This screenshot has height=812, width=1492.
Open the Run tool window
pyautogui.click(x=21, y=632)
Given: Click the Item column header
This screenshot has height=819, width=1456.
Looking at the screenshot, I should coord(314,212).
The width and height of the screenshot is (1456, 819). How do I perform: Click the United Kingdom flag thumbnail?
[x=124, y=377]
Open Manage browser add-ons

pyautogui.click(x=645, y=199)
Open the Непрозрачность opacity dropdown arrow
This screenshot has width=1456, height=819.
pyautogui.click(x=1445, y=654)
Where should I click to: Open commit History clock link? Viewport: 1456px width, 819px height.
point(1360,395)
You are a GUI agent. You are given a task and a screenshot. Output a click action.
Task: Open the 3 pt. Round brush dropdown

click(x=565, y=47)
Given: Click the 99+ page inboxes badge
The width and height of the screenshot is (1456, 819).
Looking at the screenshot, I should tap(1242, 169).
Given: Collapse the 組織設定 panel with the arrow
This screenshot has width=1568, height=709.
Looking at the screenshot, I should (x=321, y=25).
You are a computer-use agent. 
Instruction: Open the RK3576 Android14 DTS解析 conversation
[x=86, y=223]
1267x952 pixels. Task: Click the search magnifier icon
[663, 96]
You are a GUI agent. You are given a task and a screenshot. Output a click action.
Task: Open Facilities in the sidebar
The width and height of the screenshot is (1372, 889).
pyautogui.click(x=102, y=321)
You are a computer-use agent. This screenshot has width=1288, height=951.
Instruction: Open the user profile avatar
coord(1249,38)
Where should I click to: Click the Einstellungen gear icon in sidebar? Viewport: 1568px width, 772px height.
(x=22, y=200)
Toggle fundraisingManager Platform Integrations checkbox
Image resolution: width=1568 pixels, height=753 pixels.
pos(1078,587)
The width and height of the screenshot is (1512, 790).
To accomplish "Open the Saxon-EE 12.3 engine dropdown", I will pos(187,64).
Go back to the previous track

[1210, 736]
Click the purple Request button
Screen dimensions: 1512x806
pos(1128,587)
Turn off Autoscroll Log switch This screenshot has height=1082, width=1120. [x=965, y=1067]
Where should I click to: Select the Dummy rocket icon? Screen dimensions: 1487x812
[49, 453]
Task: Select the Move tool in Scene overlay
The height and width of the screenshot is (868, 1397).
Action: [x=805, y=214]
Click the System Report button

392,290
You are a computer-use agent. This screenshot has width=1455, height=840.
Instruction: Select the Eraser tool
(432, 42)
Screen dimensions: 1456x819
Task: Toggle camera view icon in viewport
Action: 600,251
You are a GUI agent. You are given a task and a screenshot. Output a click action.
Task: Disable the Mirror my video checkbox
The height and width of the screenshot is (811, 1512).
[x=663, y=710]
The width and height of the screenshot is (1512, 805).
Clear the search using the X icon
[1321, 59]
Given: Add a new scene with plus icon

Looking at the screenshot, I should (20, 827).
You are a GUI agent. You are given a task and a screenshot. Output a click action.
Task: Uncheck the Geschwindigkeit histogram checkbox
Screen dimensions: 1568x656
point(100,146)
□ □ □ □
• [Task directions]
Transcribe the full listing exactly, keeping every word as it is.

• [Finished task]
This screenshot has height=812, width=1492.
Open the Run tool window
pyautogui.click(x=21, y=632)
Given: Click the Item column header
This screenshot has height=819, width=1456.
Looking at the screenshot, I should coord(314,212).
The width and height of the screenshot is (1456, 819). How do I perform: Click the United Kingdom flag thumbnail?
[x=124, y=377]
Open Manage browser add-ons

pyautogui.click(x=645, y=199)
Open the Непрозрачность opacity dropdown arrow
This screenshot has width=1456, height=819.
pyautogui.click(x=1445, y=654)
Where should I click to: Open commit History clock link? Viewport: 1456px width, 819px height.
point(1360,395)
You are a GUI agent. You are given a task and a screenshot. Output a click action.
Task: Open the 3 pt. Round brush dropdown

click(x=565, y=47)
Given: Click the 99+ page inboxes badge
The width and height of the screenshot is (1456, 819).
Looking at the screenshot, I should tap(1242, 169).
Given: Collapse the 組織設定 panel with the arrow
This screenshot has width=1568, height=709.
Looking at the screenshot, I should (x=321, y=25).
You are a computer-use agent. 
Instruction: Open the RK3576 Android14 DTS解析 conversation
[x=86, y=223]
1267x952 pixels. Task: Click the search magnifier icon
[663, 96]
You are a GUI agent. You are given a task and a screenshot. Output a click action.
Task: Open Facilities in the sidebar
The width and height of the screenshot is (1372, 889).
pyautogui.click(x=102, y=321)
You are a computer-use agent. This screenshot has width=1288, height=951.
Instruction: Open the user profile avatar
coord(1249,38)
Where should I click to: Click the Einstellungen gear icon in sidebar? Viewport: 1568px width, 772px height.
(x=22, y=200)
Toggle fundraisingManager Platform Integrations checkbox
Image resolution: width=1568 pixels, height=753 pixels.
pos(1078,587)
The width and height of the screenshot is (1512, 790).
To accomplish "Open the Saxon-EE 12.3 engine dropdown", I will pos(187,64).
Go back to the previous track

[1210, 736]
Click the purple Request button
Screen dimensions: 1512x806
pos(1128,587)
Turn off Autoscroll Log switch This screenshot has height=1082, width=1120. [x=965, y=1067]
Where should I click to: Select the Dummy rocket icon? Screen dimensions: 1487x812
[49, 453]
Task: Select the Move tool in Scene overlay
The height and width of the screenshot is (868, 1397).
Action: [x=805, y=214]
Click the System Report button

392,290
You are a computer-use agent. This screenshot has width=1455, height=840.
Instruction: Select the Eraser tool
(432, 42)
Screen dimensions: 1456x819
Task: Toggle camera view icon in viewport
Action: 600,251
You are a GUI agent. You are given a task and a screenshot. Output a click action.
Task: Disable the Mirror my video checkbox
The height and width of the screenshot is (811, 1512).
[x=663, y=710]
The width and height of the screenshot is (1512, 805).
Clear the search using the X icon
[1321, 59]
Given: Add a new scene with plus icon

Looking at the screenshot, I should (20, 827).
You are a GUI agent. You are given a task and a screenshot. Output a click action.
Task: Uncheck the Geschwindigkeit histogram checkbox
Screen dimensions: 1568x656
point(100,146)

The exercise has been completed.